Host Debug Features

C Library Call Interception

When compiling for Host, LLVM will sometimes insert calls to standard library functions. This might include calls to memcpy() when data is copied between OpenCL address spaces, __chkstk() on Windows to ensure enough stack memory has been paged in, or __floatdidf() on 32-Bit Arm to perform division in software. In the case of an offline-compiled kernel, calls to these functions are stored as relocations in the kernel’s ELF file, and the addresses of the functions in memory are only filled in when the ELF file is loaded to be executed. A useful side-effect of performing relocations is that it’s possible to provide non-standard implementations of these functions to aid debugging.

Note

Calls to C library functions are quite rare in UnitCL, and their presence is fragile. It is difficult to predict whether a given LLVM option or pass will generate or remove a call to a library function. Intercepting C library calls is therefore only useful for debugging a small subset of bugs, but for those bugs it is invaluable.

The addresses of library functions are stored in relocs in modules/mux/targets/host/source/executable.cpp. In Debug builds, calls to memcpy() and memset() are intercepted by default and directed to dbg_memcpy() and dbg_memset(). The debug versions of these functions perform rudimentary out-of-bounds access checks.

Note

As of this writing (2020-03-31), no UnitCL kernel calls memset().

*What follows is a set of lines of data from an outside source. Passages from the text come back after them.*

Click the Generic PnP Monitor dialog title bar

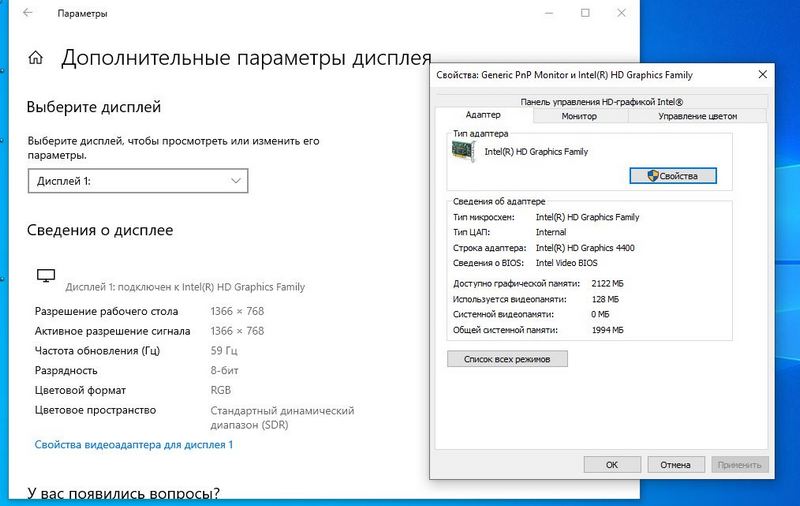(580, 75)
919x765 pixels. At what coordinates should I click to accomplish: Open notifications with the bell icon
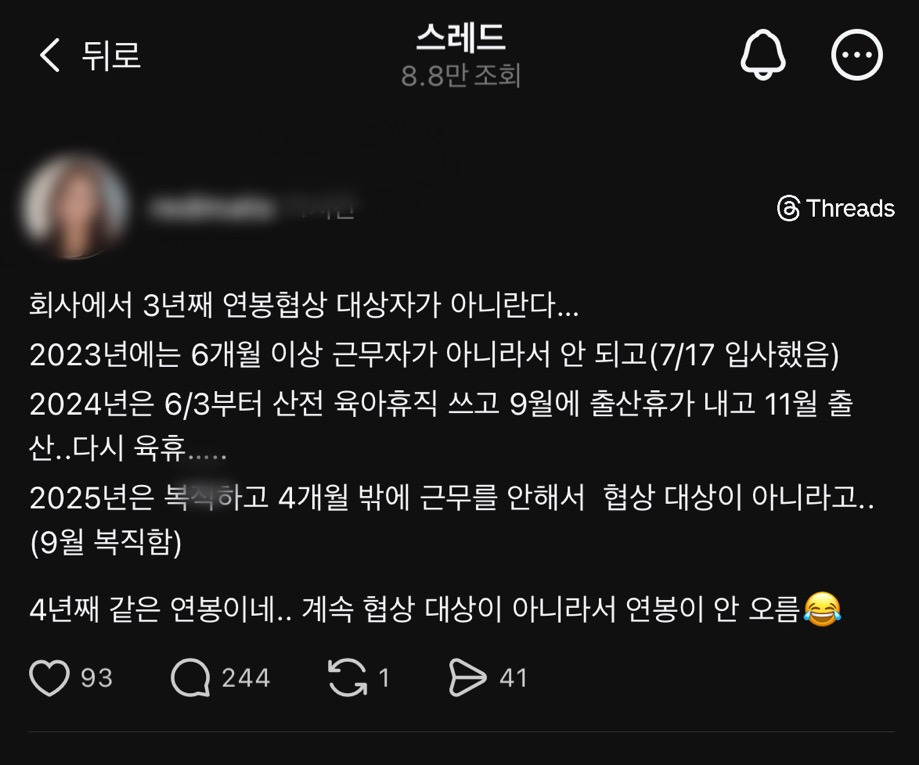tap(763, 55)

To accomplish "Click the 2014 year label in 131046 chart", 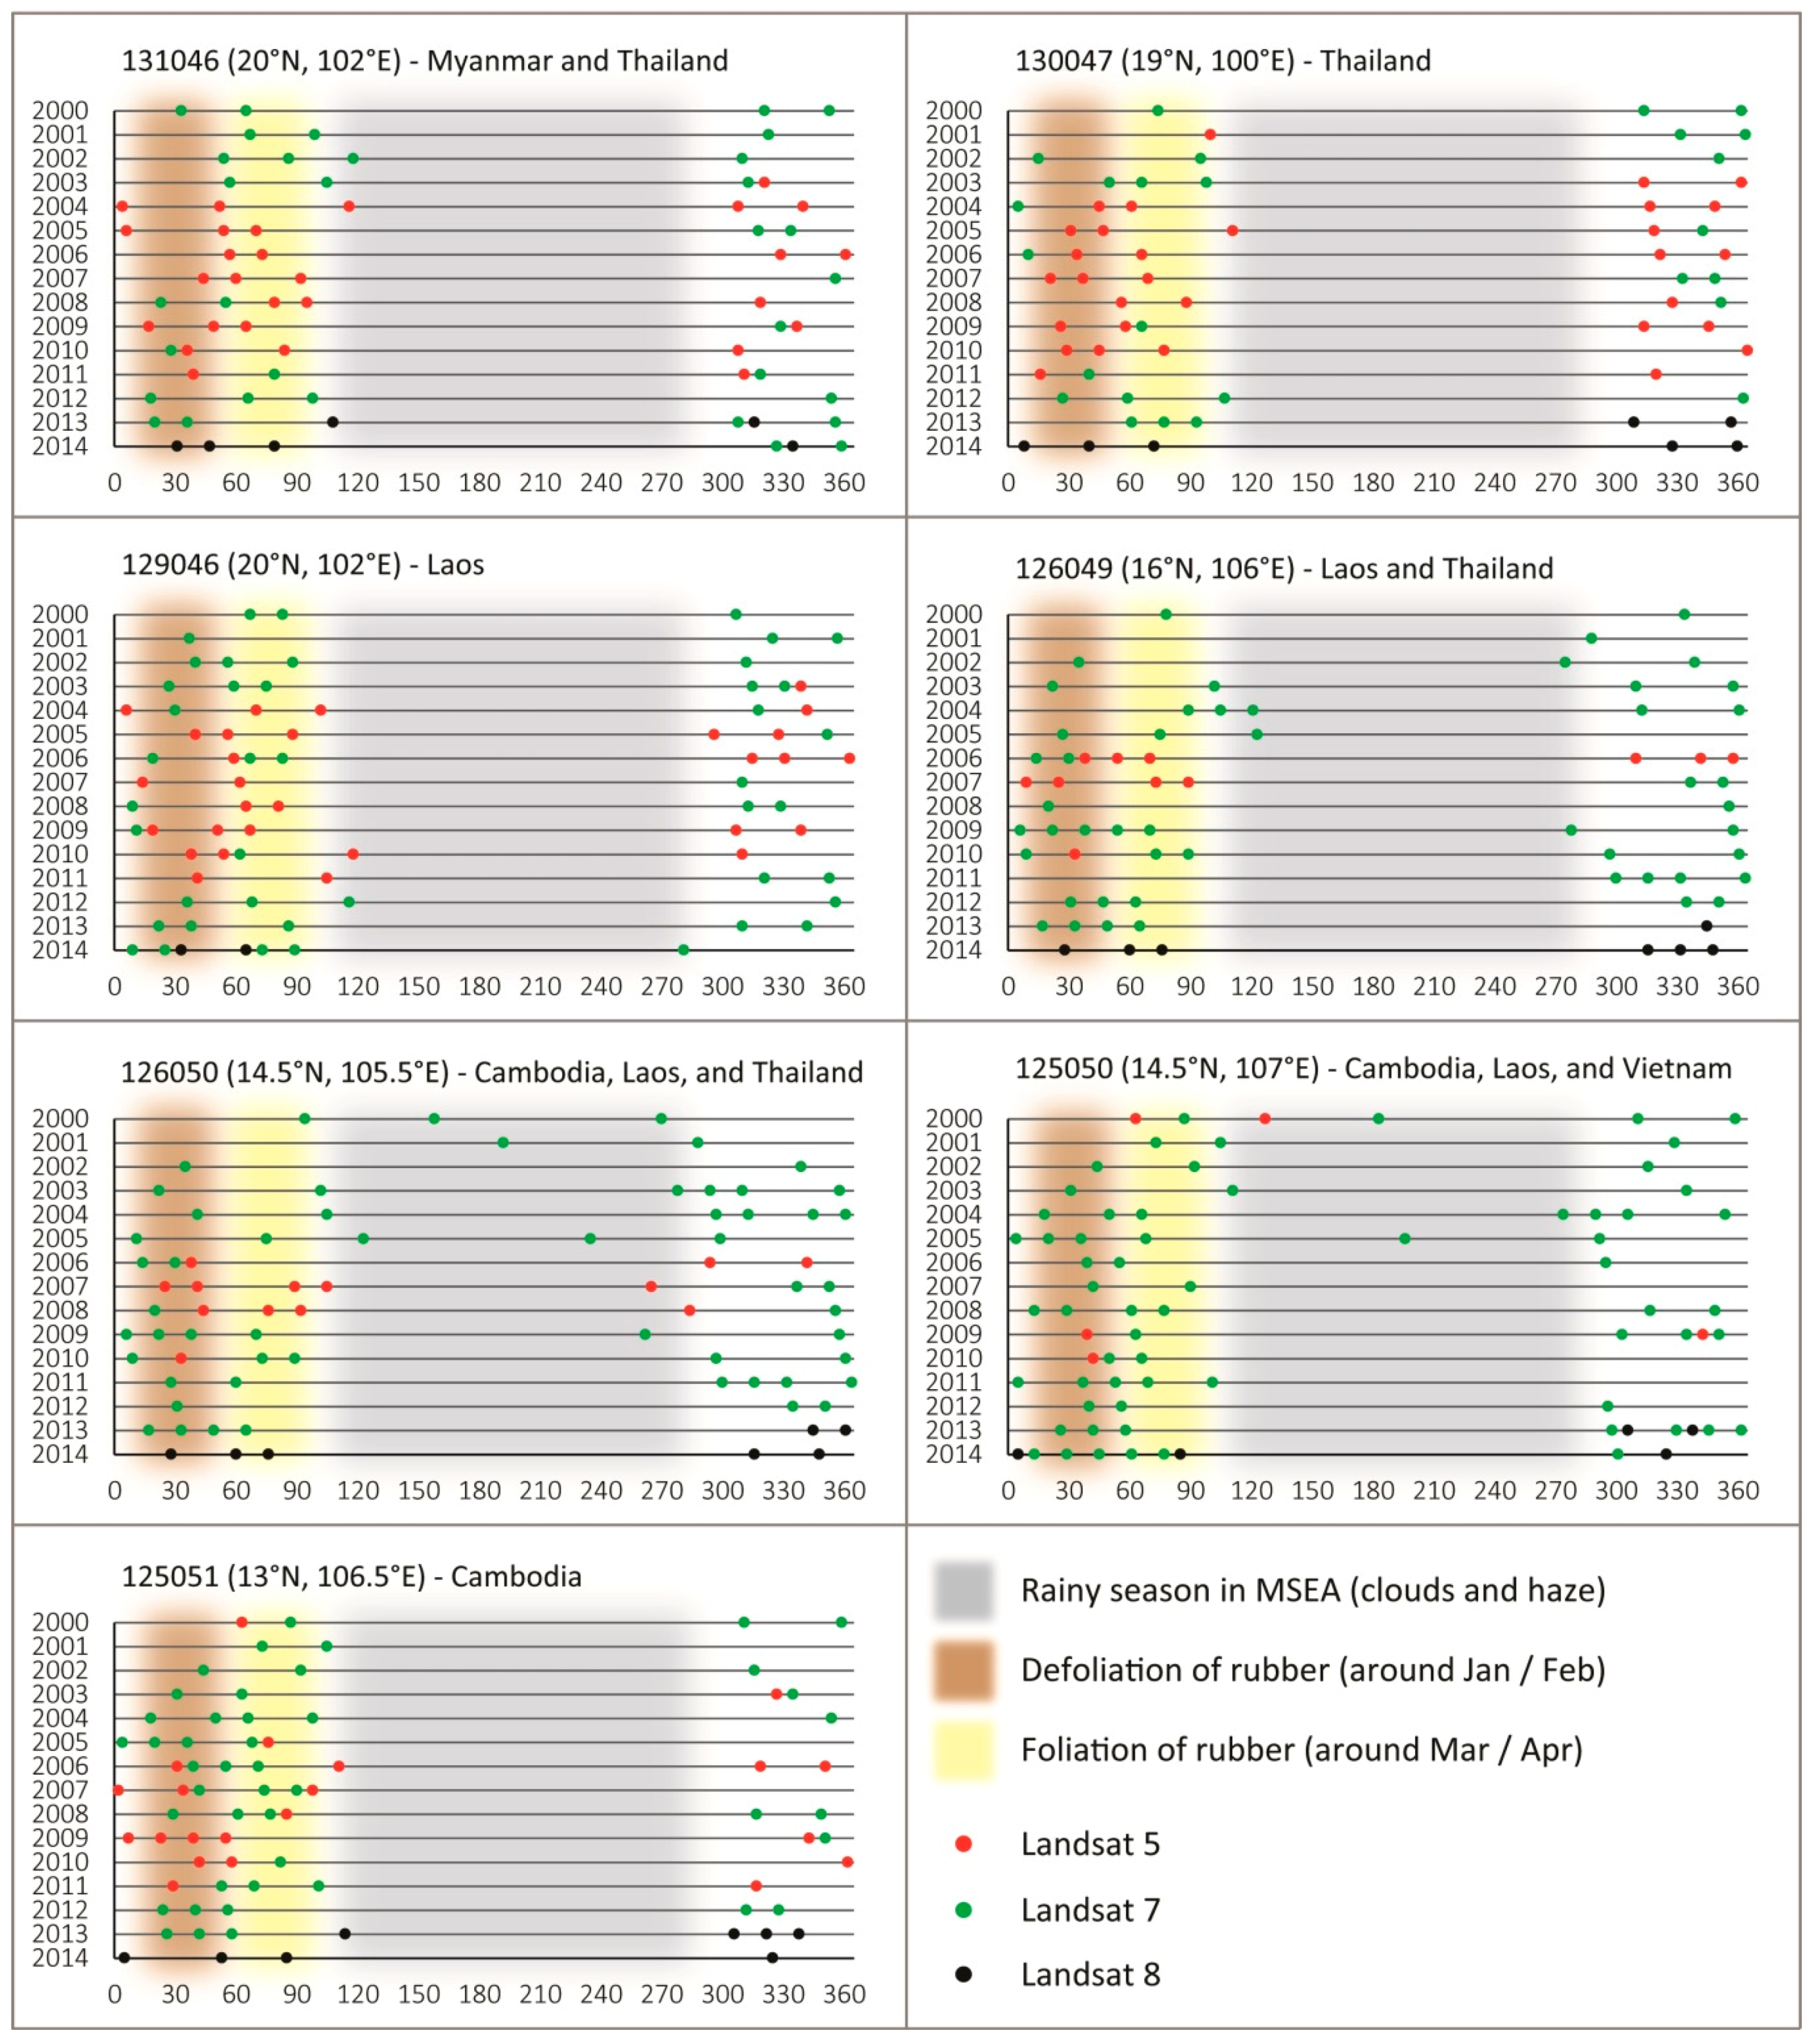I will pyautogui.click(x=60, y=446).
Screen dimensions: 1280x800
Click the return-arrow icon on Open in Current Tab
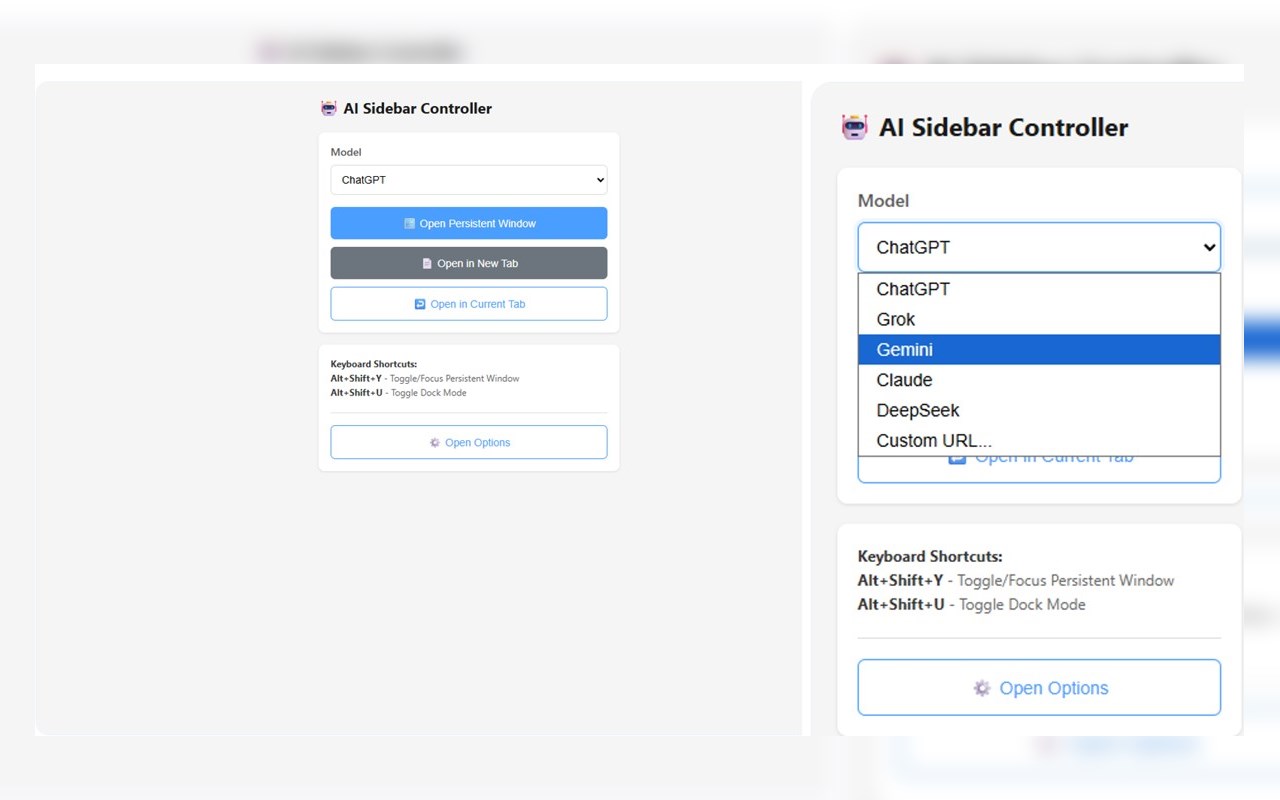click(420, 304)
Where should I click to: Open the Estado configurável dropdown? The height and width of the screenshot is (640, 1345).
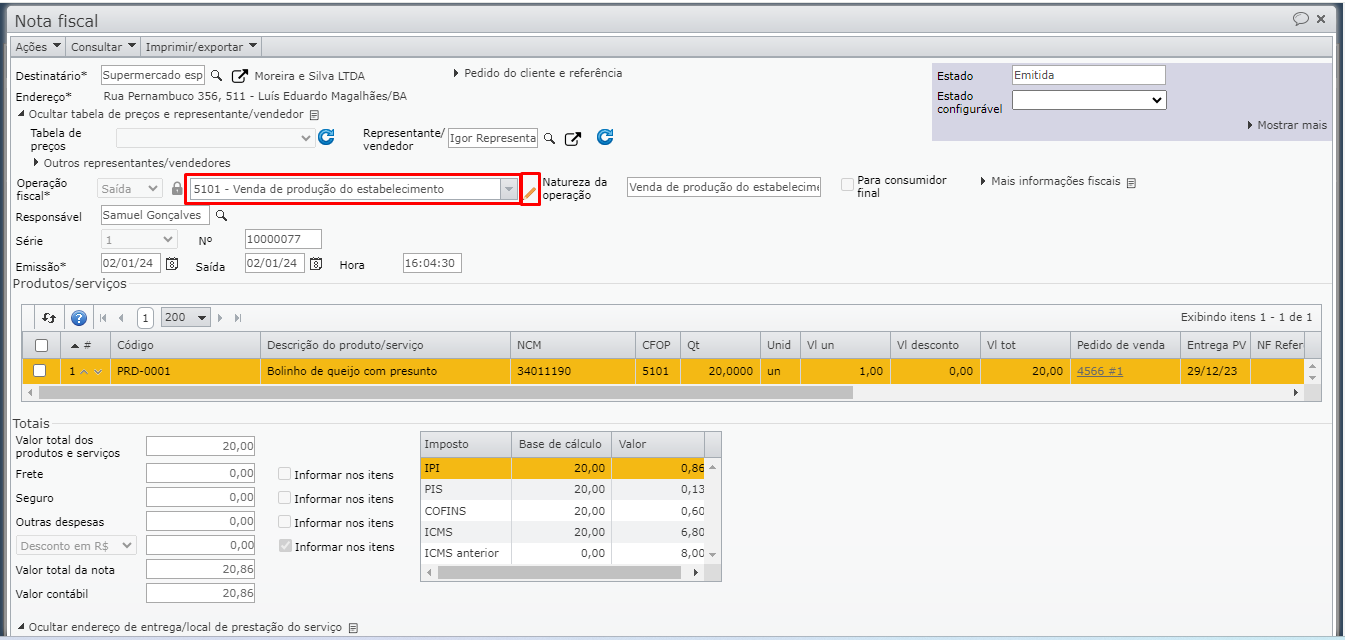pyautogui.click(x=1089, y=100)
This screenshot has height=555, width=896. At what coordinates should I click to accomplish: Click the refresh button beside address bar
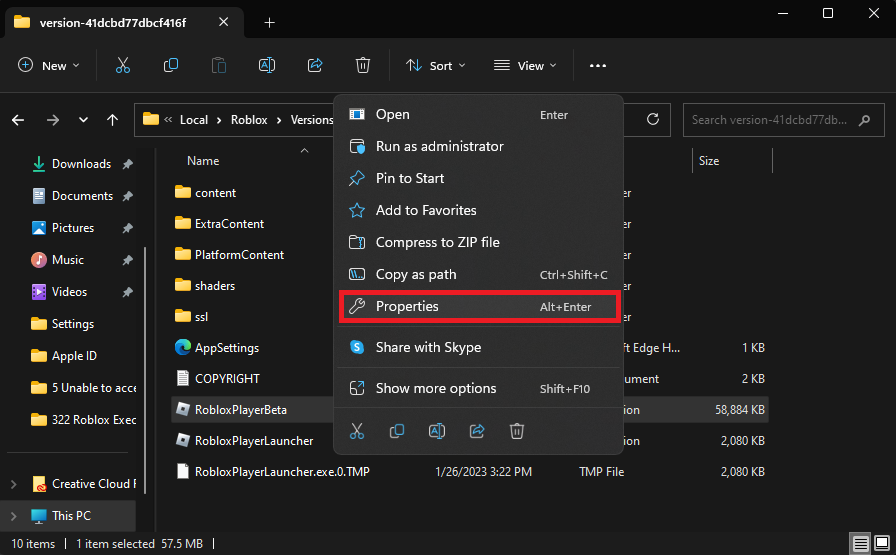pyautogui.click(x=653, y=120)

Tutorial: Inspecting a memcpy() Call

memcpy() calls normally end up calling an optimized, vectorized implementation in libc. Even if you do manage to find debug symbols for it, good luck figuring out what’s going on. In the oneAPI Construction Kit Debu builds, offline-compiled kernels will call into dbg_memcpy() instead. dbg_memcpy() can be inspected with GDB. For example:

gdb --args ./bin/UnitCL --gtest_filter=OfflineExecution*Regression_90*
(gdb) b dbg_memcpy
run

How to: Intercept a Function

The replacement standard library functions are in an anonymous namespace in modules/mux/targets/host/source/executable.cpp. Simply add the new function to this namespace, and then add the function’s name and address to relocs.

Note

It is only possible to intercept functions that are called by offline kernels. If an offline kernel calls a function for which a relocation does not exist, then the kernel will seg fault. Consequently, if an offline kernel can run, then all the library functions it needs are already in relocs, and those are the only functions that can be intercepted.

Warning

The compiler does not check that the intercepting function has the same signature as the function it’s replacing. Make sure that the signatures match.

Explanation

Offline-compiled kernel binaries contain relocations at function call sites. A relocation is just a relative or absolute hardware jump instruction with a blank target address. When the oneAPI Construction Kit loads the binary, it writes the address of the function into the jump instruction (after possibly doing some math onthe address). This is why relocs stores function addresses as uint64_t types — the bytes of the address may just be written directly into a binary executable.

Warning

Since library function call interception happens on the binary level of a compiled kernel, all of the normal protections offered by compilers are gone. There is no function prototype checking. The compiler is not able to check that the target address you have provided is even a valid function entry point. If somehow the OpenCL kernel and the oneAPI Construction Kit use a different calling convention, then you’re on your own.

Relocations are requested by function name by the ELF file stored inside an offline-compiled kernel. Adding new entries into relocs will not affect existing kernels, because existing kernels do not request those relocations. If a relocation is requested that does not exist in relocs, then the ELF loader will report and error.

On Arm32, the Host target (modules/compiler/targets/host/source/target.cpp) enables various hardware math features (e.g., features.push_back("+hwdiv");). If these features are not enabled, then LLVM will emit calls to library functions instead, and these calls will then need to be added to relocs in the same way as __floatdidf(). Intercepting these calls could potentially be a means of debugging math functions on Arm32.

dbg_memcpy() attempts to read all the source memory before copying it. Both dbg_memcpy() and dbg_memset() attempt to zero out the destination memory before writing data to it. The reads and writes provide a rudimentary bounds checking; if either fails, then the oneAPI Construction Kit will abort with a descriptive error.

Warning

dbg_memcpy() and dbg_memset() can only catch out-of-bounds reads and writes that access memory outside of the oneAPI Construction Kit’s address space. I.e., either function call must go horribly wrong before the illegal access is caught. It is trivial for a kernel calling memcpy() to completely clobber the oneAPI Construction Kit’s owned memory, and dbg_memcpy() cannot prevent that.